The decision reflects growing uncertainty about the economic outlook. Fed officials raised their inflation forecast for 2025, now expecting core inflation to end the year at 2.8 percent, up from 2.5 percent in their December projections. At the same time, they lowered their GDP growth forecast to 1.7 percent, a downgrade from 2.1 percent previously. Unemployment is also expected to tick higher, reaching 4.4 percent by year’s end, though officials still see the labor market as broadly stable.

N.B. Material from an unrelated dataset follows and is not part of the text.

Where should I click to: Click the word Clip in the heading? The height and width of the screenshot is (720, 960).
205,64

The Fed’s latest projections indicate a divided stance on rate cuts. While the median forecast still anticipates two cuts this year, the consensus has weakened. Eight policymakers now see either only one cut or none at all, reflecting growing concern that inflation will not return to the Fed’s 2 percent target as quickly as hoped. The shift raises questions about whether the Fed’s rate cuts in late 2024, which totaled a full percentage point, were premature, given inflation’s continued persistence.

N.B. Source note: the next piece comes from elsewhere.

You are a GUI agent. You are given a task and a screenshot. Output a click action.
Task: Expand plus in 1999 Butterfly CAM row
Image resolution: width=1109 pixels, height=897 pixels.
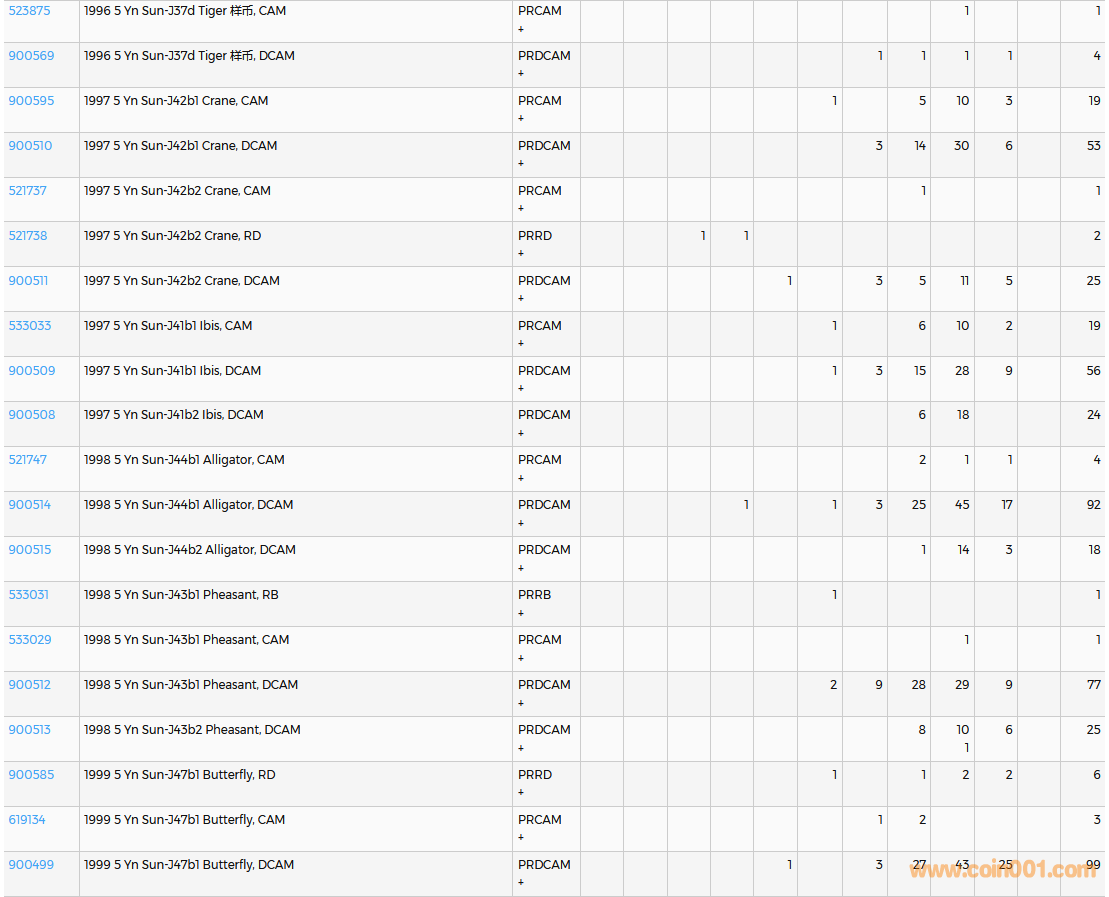521,838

In its statement, the Fed noted that “uncertainty around the economic outlook has increased”, removing previous language suggesting that the risks to employment and inflation were balanced. Despite softening growth expectations, Fed officials are not predicting a sharp economic downturn. Instead, they project a period of slower but steady expansion, with GDP growth at 1.7 percent this year and 1.8 percent in 2026 and 2027. The unemployment rate is expected to rise gradually but remains low by historical standards.
Although sentiment surveys have weakened in recent months, hard economic data has remained relatively strong. Housing starts and industrial production surged in February and retail sales have held up better than expected, suggesting that consumer demand and business activity have not deteriorated as much as some survey indicators imply. This divergence between survey-based data and actual economic performance has left investors and policymakers closely watching for signs of whether the economy is truly cooling or whether concerns about a slowdown are overstated.
In addition to holding rates steady, the Fed also announced a slower pace of balance sheet reduction, lowering the cap on Treasury roll-offs from $25 billion to $5 billion per month to avoid financial disruptions. The decision, aimed at maintaining stability in funding markets amid concerns over the debt ceiling, was not unanimous. Fed Governor Christopher Waller dissented, arguing in favor of continuing at the previous pace.
Markets reacted positively to the announcement. The S&P 500 rose, while Treasury yields fell, as investors interpreted the decision as a sign that rate cuts are still likely this year, even as inflation remains above target. Federal Reserve Chair Jerome Powell is scheduled to hold a press conference at 2:30 p.m., where he is expected to address how officials are balancing inflation risks against the need to support economic growth.